§ Problem statement:
Copy the material from its first line through the line that contains "Action: (186, 353)", swapping "Reload" for "Refresh" and leaving everything else unchanged.

··· Supplied data

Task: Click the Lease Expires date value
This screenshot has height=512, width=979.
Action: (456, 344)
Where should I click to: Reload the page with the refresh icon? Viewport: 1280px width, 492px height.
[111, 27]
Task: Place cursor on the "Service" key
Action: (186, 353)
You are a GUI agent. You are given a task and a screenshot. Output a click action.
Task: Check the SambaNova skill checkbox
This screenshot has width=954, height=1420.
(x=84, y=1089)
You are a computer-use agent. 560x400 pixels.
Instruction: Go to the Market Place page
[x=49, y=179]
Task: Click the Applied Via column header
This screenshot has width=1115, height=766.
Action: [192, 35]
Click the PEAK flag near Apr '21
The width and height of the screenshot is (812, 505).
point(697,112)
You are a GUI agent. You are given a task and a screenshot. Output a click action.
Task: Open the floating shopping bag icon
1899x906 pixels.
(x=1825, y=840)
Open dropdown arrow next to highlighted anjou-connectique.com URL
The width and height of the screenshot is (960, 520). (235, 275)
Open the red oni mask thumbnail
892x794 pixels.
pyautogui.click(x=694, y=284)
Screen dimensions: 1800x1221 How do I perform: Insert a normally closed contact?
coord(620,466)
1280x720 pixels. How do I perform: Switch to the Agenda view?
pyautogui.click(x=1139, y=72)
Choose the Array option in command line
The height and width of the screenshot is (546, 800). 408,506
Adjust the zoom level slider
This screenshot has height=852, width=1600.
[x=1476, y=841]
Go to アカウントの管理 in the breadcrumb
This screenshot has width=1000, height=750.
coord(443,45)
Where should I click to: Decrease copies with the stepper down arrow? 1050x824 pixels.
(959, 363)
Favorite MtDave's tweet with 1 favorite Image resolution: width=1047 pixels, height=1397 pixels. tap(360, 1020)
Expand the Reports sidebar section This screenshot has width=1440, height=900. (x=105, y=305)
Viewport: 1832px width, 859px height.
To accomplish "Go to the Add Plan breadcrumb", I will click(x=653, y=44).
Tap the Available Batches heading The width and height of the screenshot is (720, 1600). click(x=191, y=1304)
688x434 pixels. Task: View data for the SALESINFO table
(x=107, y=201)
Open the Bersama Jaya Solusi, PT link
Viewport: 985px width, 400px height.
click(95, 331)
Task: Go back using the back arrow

······

§ Correct result:
Task: Click the Lease Expires date value
This screenshot has height=512, width=979.
Action: (456, 344)
Where should I click to: Refresh the page with the refresh icon? Viewport: 1280px width, 492px height.
[111, 27]
Task: Place cursor on the "Service" key
Action: (186, 353)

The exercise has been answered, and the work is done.